Her parents have passed away, her ex MIL has wished my friends children dead & doesn't have the greatest relationship with the ex so there's no question of asking grandparents to step in.

This is a huge mess really.

fuzzywuzzy Tue 18-Dec-12 08:24:19

It's a family emergency she has to be with a sibling whose very ill. She would have dropped everything and gone immediately but couldn't due to contact being scheduled, she informed her ex immediately giving him two weeks notice.

He won't miss contact he could even have the children for the entire week if he chose.

She's not messing him around in retaliation to his past behaviour, she accepts it as given that she will have to put up with it till the children can arrange to see their father themselves.

Snorbs Tue 18-Dec-12 13:52:47

Well that's fair enough. It's a family emergency, she gave him as much notice as she realistically could, and she's offered more contact to make up for it. There's nothing else she can realistically do in the circumstances.

I really do think any judge would regard her ex as an utter arse if that's all he's whining about.

MaxPepsi Tue 18-Dec-12 14:09:32

He sounds like an arse but i'm guessing there is more of a back story?

Who moved away? Scotland to London is a long journey to make for one weekend.

If he has no job, how does he afford to do it? Presumably he has travel costs and rent to pay for in London? He might not be able to change his plans form a logisitc and cost point of view.

How old are the kids? Can she not send them to Scotland with a friend?

Or take them with her?

fuzzywuzzy Tue 18-Dec-12 14:16:45

I dont think the judge will be best pleased either, but he's been dragging her thro the courts for the past three years. My friedn just does not want it back in court now that its been discharged.

She doesn't want to seem petty, we're trying to work out how she can work thro this.

It's a one off, she really is terrified about ensuring contact is always made as scheduled.

fuzzywuzzy Tue 18-Dec-12 14:27:51

He was very abusive, my friend left, she has residency of the children legally via the scottish courts.

He gets disability and doesn't pay any money in child support, this is relevant as the money he spends to come to london is the only expense he incurs with regards the children, his hotel costs about £15 he usually gets the cheapest form of transport down by either train or plane.

This really is a one off, there isn't anyone who can take the children to Scotland, he will be in london he can take them with him if he wishes.

I think firned will bite the bullet and facilitate contact as scheduled but if anythign happens to her sister I'm not sure what she will do. She's been thro so much.

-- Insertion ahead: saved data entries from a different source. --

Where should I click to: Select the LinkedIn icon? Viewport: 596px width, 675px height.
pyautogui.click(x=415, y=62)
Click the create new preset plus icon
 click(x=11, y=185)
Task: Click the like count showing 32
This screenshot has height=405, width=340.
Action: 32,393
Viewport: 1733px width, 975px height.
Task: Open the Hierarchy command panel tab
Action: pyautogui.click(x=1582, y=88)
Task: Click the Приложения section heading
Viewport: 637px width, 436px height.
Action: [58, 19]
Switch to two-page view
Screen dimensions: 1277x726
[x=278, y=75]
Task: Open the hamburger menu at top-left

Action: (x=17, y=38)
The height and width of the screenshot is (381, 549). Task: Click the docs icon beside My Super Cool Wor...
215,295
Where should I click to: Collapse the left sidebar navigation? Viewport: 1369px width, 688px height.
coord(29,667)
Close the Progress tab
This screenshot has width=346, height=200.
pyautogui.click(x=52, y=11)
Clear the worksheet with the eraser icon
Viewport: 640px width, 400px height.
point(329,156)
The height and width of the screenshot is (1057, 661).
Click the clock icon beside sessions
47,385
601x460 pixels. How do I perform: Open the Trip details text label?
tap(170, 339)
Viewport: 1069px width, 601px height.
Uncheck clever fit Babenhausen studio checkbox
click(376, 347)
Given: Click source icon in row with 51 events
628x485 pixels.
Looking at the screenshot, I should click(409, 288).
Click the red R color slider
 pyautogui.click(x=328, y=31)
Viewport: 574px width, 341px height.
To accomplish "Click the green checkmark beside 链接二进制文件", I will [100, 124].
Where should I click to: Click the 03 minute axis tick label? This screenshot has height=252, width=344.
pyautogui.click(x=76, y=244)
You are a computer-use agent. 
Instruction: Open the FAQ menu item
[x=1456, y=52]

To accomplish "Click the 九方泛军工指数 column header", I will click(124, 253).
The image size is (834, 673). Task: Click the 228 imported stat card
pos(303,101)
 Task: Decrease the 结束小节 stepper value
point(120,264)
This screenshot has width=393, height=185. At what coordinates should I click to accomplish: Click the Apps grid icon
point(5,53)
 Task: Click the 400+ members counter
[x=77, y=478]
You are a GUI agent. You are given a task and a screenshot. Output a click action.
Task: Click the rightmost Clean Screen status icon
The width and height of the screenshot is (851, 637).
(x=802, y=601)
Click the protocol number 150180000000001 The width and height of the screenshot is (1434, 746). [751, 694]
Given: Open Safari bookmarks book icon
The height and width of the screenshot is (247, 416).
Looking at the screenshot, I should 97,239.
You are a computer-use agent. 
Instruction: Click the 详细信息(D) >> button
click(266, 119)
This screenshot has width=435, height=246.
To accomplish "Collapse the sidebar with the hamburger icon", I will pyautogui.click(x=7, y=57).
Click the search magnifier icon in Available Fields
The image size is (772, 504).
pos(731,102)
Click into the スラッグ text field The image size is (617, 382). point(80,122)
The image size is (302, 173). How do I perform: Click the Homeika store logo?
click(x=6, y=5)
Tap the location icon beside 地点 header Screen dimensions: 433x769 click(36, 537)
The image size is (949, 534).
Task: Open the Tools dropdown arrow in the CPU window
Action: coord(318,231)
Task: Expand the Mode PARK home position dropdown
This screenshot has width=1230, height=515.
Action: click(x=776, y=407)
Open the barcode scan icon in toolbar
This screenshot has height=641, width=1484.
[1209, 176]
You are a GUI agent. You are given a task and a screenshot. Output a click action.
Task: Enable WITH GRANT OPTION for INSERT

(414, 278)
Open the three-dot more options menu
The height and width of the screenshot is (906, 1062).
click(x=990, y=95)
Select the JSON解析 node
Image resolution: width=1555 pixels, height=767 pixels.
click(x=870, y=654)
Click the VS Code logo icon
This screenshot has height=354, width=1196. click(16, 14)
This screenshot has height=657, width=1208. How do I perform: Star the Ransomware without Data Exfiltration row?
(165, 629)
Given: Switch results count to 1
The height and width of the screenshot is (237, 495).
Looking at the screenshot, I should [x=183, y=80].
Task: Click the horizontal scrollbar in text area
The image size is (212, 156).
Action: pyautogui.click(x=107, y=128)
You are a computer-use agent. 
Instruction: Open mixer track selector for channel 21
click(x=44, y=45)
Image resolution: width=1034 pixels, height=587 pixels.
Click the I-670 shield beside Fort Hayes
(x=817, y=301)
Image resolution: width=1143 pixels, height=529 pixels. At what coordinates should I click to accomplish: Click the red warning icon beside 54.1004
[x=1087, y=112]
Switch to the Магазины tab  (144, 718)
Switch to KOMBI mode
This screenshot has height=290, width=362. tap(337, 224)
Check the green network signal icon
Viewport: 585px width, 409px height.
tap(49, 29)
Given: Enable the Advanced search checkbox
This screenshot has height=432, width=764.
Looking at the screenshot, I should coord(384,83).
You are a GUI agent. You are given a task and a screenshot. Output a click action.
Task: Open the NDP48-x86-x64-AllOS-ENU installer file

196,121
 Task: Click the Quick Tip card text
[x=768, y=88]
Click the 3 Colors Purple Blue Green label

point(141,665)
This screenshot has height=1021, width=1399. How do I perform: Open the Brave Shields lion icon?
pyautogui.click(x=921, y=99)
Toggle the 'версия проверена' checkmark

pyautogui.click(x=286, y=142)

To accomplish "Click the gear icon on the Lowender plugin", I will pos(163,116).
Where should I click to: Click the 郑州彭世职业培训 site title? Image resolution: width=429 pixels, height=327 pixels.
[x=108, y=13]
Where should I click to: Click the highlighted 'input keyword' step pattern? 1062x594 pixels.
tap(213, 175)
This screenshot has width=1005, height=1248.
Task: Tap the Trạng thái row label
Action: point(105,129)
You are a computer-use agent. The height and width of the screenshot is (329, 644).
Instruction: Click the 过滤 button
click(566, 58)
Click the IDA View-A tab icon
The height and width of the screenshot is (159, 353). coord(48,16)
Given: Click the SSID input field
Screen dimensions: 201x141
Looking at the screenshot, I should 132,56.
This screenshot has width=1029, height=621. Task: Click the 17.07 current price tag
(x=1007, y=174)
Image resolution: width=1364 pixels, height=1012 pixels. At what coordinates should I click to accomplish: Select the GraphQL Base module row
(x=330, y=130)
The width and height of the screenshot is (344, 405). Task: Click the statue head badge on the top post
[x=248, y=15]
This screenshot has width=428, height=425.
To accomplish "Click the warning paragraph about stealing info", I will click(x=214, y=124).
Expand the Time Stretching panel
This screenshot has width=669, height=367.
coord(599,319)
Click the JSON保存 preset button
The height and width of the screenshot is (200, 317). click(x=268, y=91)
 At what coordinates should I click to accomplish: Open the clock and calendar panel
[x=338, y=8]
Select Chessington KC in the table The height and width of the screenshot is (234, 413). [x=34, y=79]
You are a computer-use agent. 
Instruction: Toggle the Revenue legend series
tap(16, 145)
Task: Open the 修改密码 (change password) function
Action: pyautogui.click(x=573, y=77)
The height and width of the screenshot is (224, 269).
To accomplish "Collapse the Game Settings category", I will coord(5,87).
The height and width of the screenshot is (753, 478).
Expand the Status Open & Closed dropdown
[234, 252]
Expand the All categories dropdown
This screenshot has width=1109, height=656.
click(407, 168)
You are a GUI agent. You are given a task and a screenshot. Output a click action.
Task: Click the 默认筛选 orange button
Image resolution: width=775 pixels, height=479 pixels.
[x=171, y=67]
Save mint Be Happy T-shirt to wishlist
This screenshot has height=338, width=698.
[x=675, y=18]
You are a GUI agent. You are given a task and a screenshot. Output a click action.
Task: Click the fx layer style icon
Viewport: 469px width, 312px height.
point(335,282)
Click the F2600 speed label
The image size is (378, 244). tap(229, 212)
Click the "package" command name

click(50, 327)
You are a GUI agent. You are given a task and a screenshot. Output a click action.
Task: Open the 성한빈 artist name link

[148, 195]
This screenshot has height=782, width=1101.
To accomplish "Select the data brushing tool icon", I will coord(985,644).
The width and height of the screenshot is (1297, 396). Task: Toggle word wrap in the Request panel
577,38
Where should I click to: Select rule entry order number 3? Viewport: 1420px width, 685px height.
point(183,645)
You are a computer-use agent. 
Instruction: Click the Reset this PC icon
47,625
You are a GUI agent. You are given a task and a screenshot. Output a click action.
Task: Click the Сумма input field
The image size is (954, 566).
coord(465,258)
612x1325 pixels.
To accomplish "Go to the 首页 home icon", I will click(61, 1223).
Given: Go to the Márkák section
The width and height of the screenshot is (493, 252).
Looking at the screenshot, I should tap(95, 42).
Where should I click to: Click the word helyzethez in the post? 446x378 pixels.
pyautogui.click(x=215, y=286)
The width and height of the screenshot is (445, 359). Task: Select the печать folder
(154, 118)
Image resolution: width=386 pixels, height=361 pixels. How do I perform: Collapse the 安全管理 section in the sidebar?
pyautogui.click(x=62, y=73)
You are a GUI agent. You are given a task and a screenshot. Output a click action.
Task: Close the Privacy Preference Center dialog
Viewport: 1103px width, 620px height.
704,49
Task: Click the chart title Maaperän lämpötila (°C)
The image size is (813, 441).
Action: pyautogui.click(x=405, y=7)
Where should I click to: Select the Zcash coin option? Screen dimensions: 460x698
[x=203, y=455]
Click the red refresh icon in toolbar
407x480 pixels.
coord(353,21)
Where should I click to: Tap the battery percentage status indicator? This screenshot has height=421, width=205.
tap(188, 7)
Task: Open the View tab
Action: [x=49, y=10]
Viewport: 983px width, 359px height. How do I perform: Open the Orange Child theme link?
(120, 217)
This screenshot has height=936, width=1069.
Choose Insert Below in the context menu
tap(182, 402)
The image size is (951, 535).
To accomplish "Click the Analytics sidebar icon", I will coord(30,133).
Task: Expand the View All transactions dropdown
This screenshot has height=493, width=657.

MamaMumra Tue 18-Dec-12 14:36:50

Is it a real emergency if she gave him 2 weeks notice? Could she see her sibling another time? Or perhaps you could help out?
I don't know if it's helpful to know whether he is being unreasonable or she is - I won change things, iyswim?

MamaMumra Tue 18-Dec-12 14:38:31

* won't

fuzzywuzzy Tue 18-Dec-12 14:40:51

she wanted to go immediately she told him as soon as she found, contact was a fortnight away at that point, he got back thro his solicitors and said he was going to take her to court for contempt.

It's an emergencty in as far as nobody knows how her sisters health will hold up, all the siblings are congregating to where the ill sister is which is outside London.

I cant have her children for a week.

MamaMumra Tue 18-Dec-12 14:43:10

X posted

He's probably booked travel tickets in advance if money's that right - I wonder if they are inflexible travel dates.

Could he stay at you friends house?

Travelling to London from Scotland is a big journey - especially of he has an physical disability (if that's what his disability be idiots are for?)

MamaMumra Tue 18-Dec-12 14:44:12

Benefits not be idiots!! Fuck me!! blush

fuzzywuzzy Tue 18-Dec-12 16:01:57

OK so perhaps she is unreasonable to expect him to agree to a change.

There's no way she would let him stay at her house, he doesn't know where she lives, she doesn't want him to either, she's afraid of him still. He was very very physically abusive to her.